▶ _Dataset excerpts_

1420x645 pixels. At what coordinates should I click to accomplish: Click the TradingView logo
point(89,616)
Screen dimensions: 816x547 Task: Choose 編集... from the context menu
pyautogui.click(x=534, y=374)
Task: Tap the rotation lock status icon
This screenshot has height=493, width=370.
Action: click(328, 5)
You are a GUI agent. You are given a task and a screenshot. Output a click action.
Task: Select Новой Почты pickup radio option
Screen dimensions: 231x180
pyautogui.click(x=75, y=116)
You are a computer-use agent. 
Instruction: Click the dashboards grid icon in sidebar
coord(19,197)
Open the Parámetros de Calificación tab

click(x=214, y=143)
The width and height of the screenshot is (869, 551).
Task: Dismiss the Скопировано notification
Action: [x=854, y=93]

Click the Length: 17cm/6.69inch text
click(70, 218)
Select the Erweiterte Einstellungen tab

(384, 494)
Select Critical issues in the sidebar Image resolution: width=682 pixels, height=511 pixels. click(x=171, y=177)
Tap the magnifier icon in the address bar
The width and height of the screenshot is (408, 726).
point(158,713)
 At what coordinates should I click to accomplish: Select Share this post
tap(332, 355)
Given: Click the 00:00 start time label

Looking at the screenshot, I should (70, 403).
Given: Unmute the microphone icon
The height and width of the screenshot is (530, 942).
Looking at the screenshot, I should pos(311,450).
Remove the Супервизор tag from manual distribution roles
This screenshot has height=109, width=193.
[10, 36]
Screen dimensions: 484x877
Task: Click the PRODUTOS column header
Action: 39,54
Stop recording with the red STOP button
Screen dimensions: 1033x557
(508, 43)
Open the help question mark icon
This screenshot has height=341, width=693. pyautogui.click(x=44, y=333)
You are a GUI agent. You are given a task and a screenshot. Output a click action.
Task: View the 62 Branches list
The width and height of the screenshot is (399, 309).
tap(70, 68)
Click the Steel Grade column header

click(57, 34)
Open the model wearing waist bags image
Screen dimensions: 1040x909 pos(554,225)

▶ _AIM OF THE EXERCISE_
Every piece of the data is to be set down again exactly.

▶ _COMPLETED EXERCISE_
1420x645 pixels. At what coordinates should I click to accomplish: Click the TradingView logo
point(89,616)
Screen dimensions: 816x547 Task: Choose 編集... from the context menu
pyautogui.click(x=534, y=374)
Task: Tap the rotation lock status icon
This screenshot has height=493, width=370.
Action: click(328, 5)
You are a GUI agent. You are given a task and a screenshot. Output a click action.
Task: Select Новой Почты pickup radio option
Screen dimensions: 231x180
pyautogui.click(x=75, y=116)
You are a computer-use agent. 
Instruction: Click the dashboards grid icon in sidebar
coord(19,197)
Open the Parámetros de Calificación tab

click(x=214, y=143)
The width and height of the screenshot is (869, 551).
Task: Dismiss the Скопировано notification
Action: [x=854, y=93]

Click the Length: 17cm/6.69inch text
click(70, 218)
Select the Erweiterte Einstellungen tab

(384, 494)
Select Critical issues in the sidebar Image resolution: width=682 pixels, height=511 pixels. click(x=171, y=177)
Tap the magnifier icon in the address bar
The width and height of the screenshot is (408, 726).
point(158,713)
 At what coordinates should I click to accomplish: Select Share this post
tap(332, 355)
Given: Click the 00:00 start time label

Looking at the screenshot, I should (70, 403).
Given: Unmute the microphone icon
The height and width of the screenshot is (530, 942).
Looking at the screenshot, I should pos(311,450).
Remove the Супервизор tag from manual distribution roles
This screenshot has height=109, width=193.
[10, 36]
Screen dimensions: 484x877
Task: Click the PRODUTOS column header
Action: 39,54
Stop recording with the red STOP button
Screen dimensions: 1033x557
(508, 43)
Open the help question mark icon
This screenshot has height=341, width=693. pyautogui.click(x=44, y=333)
You are a GUI agent. You are given a task and a screenshot. Output a click action.
Task: View the 62 Branches list
The width and height of the screenshot is (399, 309).
tap(70, 68)
Click the Steel Grade column header

click(57, 34)
Open the model wearing waist bags image
Screen dimensions: 1040x909 pos(554,225)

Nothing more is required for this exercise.